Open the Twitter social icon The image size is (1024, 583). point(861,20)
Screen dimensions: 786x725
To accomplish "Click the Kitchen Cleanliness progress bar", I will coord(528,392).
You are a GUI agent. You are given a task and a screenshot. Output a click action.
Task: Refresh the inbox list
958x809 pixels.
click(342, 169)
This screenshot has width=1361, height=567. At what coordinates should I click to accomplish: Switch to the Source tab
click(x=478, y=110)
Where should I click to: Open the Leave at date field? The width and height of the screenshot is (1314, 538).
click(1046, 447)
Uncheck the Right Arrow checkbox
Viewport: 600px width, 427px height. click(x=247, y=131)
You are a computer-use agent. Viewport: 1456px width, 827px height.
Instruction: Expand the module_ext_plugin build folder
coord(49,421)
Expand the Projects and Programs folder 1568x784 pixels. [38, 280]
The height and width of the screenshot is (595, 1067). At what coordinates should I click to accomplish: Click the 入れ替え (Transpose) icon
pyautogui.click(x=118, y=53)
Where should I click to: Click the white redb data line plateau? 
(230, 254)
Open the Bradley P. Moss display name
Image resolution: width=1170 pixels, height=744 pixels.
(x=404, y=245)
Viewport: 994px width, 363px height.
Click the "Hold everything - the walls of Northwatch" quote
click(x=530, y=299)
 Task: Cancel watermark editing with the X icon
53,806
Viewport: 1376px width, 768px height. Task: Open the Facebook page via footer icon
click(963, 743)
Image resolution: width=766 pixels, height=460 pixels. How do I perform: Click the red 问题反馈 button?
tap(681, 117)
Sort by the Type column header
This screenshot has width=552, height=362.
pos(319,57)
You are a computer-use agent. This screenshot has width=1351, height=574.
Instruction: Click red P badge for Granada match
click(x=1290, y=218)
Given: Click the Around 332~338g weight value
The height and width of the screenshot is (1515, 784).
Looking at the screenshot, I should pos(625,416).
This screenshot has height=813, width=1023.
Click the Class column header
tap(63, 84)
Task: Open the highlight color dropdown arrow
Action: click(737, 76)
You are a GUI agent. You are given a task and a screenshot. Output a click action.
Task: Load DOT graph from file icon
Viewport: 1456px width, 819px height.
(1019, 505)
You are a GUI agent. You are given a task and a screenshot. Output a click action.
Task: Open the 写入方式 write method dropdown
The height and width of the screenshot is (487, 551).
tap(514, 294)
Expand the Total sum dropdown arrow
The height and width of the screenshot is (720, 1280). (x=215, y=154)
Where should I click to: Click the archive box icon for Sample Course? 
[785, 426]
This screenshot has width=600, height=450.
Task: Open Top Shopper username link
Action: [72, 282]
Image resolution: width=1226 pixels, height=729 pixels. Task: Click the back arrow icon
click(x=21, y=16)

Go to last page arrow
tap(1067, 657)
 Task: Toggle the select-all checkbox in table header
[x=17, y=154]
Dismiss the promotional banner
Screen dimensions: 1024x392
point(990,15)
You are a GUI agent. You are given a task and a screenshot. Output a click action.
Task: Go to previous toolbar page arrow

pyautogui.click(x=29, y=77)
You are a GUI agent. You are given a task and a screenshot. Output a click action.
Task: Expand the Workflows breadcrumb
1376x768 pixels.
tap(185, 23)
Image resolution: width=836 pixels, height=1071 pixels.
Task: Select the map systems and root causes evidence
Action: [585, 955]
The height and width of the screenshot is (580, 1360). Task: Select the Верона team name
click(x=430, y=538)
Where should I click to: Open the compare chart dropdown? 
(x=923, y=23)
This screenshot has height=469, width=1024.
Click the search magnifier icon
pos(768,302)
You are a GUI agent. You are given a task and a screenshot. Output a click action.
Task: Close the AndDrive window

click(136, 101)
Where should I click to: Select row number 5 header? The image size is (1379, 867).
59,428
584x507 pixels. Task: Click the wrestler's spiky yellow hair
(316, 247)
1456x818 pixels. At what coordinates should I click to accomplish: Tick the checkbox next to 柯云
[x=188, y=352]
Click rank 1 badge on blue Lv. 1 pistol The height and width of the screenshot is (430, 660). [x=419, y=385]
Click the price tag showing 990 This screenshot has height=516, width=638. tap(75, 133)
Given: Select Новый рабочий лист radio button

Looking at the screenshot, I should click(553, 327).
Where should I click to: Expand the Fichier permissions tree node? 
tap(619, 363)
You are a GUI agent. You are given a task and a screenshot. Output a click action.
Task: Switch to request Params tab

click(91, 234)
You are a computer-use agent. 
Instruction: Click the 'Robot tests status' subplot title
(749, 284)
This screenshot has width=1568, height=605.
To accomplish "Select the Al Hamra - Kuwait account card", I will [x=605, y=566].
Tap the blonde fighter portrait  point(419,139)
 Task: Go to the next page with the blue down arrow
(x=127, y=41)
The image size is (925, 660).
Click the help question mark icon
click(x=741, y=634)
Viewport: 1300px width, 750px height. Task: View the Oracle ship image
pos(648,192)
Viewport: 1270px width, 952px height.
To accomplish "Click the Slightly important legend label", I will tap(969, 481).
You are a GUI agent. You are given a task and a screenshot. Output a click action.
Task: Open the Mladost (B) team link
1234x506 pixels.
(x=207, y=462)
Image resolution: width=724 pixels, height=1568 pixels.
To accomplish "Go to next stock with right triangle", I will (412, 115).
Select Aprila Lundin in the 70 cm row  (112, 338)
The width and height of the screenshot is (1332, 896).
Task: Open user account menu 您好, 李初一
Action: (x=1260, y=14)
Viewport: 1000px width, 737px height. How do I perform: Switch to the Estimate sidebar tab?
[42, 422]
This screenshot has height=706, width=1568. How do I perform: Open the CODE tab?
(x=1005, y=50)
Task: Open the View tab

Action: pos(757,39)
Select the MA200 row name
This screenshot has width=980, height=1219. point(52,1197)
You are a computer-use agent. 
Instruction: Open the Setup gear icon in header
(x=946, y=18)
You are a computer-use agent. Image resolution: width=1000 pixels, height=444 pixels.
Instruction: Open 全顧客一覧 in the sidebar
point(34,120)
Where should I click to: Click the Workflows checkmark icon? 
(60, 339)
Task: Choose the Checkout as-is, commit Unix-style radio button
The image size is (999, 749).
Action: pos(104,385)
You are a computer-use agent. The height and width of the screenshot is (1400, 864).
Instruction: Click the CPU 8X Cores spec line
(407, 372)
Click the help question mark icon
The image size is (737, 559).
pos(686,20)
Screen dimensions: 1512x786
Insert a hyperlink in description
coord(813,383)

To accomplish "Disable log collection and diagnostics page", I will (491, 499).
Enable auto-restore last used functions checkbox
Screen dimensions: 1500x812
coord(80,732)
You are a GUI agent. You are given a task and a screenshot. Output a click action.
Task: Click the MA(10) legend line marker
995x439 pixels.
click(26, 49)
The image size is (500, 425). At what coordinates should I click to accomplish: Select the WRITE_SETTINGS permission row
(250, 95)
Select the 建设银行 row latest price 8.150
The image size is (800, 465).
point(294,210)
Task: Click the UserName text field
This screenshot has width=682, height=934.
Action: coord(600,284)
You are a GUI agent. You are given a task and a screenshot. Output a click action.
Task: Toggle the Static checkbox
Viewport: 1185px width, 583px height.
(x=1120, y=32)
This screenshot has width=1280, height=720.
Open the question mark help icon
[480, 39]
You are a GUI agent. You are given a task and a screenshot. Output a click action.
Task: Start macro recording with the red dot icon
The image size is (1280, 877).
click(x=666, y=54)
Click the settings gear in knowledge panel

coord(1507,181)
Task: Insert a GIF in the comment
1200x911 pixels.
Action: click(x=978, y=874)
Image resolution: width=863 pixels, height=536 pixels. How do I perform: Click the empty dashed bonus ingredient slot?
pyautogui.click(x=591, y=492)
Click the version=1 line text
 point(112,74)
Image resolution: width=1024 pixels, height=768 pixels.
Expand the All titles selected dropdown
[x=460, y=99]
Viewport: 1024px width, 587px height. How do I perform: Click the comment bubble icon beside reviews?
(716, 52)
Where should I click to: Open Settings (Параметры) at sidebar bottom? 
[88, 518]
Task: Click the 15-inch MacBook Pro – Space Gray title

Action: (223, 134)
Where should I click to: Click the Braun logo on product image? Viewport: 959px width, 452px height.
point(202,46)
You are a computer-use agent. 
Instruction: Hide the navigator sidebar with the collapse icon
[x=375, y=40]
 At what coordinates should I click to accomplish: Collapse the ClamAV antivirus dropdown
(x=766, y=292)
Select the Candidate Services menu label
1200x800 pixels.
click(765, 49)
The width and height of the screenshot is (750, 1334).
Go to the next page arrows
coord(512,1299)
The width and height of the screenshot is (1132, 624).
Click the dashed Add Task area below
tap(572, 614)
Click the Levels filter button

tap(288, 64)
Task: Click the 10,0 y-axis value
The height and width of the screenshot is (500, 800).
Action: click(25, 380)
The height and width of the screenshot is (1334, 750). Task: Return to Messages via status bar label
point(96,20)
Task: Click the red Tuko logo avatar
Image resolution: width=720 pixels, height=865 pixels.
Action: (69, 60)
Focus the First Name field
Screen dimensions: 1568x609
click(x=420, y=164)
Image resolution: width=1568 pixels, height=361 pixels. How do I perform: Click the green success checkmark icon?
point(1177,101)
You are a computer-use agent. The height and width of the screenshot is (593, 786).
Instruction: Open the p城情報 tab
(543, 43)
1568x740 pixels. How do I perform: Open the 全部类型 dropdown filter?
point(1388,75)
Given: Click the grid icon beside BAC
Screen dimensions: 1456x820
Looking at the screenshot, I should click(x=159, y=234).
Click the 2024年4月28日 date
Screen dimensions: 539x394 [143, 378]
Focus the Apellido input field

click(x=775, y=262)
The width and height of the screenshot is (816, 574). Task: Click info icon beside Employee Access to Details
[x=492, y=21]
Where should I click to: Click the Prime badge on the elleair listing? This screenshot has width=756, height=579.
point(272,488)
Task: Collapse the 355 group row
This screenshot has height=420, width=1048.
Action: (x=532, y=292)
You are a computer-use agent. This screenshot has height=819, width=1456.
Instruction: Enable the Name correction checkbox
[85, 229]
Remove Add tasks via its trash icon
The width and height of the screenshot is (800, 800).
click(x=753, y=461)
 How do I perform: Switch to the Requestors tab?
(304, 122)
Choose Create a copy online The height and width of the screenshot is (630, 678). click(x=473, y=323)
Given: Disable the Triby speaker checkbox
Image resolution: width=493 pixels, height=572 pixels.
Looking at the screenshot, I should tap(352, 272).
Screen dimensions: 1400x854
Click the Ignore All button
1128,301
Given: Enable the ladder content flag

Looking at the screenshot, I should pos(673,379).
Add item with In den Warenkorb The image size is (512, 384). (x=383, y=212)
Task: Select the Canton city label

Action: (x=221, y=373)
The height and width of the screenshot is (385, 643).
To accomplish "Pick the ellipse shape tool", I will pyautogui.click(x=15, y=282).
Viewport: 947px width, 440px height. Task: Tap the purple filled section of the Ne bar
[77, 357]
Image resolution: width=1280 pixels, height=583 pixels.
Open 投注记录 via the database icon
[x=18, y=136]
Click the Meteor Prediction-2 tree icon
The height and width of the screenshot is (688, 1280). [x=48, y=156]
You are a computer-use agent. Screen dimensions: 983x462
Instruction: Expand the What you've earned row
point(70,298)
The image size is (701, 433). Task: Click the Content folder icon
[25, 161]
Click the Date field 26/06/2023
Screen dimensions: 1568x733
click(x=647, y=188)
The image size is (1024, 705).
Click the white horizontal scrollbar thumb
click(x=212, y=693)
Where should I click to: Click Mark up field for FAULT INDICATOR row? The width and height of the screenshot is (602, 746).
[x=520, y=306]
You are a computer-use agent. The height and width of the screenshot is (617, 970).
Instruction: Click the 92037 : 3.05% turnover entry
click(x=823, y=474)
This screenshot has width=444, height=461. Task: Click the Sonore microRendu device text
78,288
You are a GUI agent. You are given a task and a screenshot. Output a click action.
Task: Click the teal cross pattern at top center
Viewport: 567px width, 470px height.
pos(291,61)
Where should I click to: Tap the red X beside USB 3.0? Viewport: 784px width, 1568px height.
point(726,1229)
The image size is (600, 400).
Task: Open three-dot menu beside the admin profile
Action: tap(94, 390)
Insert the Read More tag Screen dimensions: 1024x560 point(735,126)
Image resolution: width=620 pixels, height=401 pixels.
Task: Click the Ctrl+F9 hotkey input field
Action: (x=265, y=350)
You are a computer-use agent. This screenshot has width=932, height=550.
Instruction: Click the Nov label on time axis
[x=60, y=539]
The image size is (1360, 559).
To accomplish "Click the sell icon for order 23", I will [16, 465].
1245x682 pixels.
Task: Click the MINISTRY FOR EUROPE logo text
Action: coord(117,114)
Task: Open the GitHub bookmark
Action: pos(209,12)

+++++

● Activity
Copy out every line of the listing that includes the string "Choose".

● Solution to this task
Task: Choose the Checkout as-is, commit Unix-style radio button
Choose Create a copy online The height and width of the screenshot is (630, 678). click(x=473, y=323)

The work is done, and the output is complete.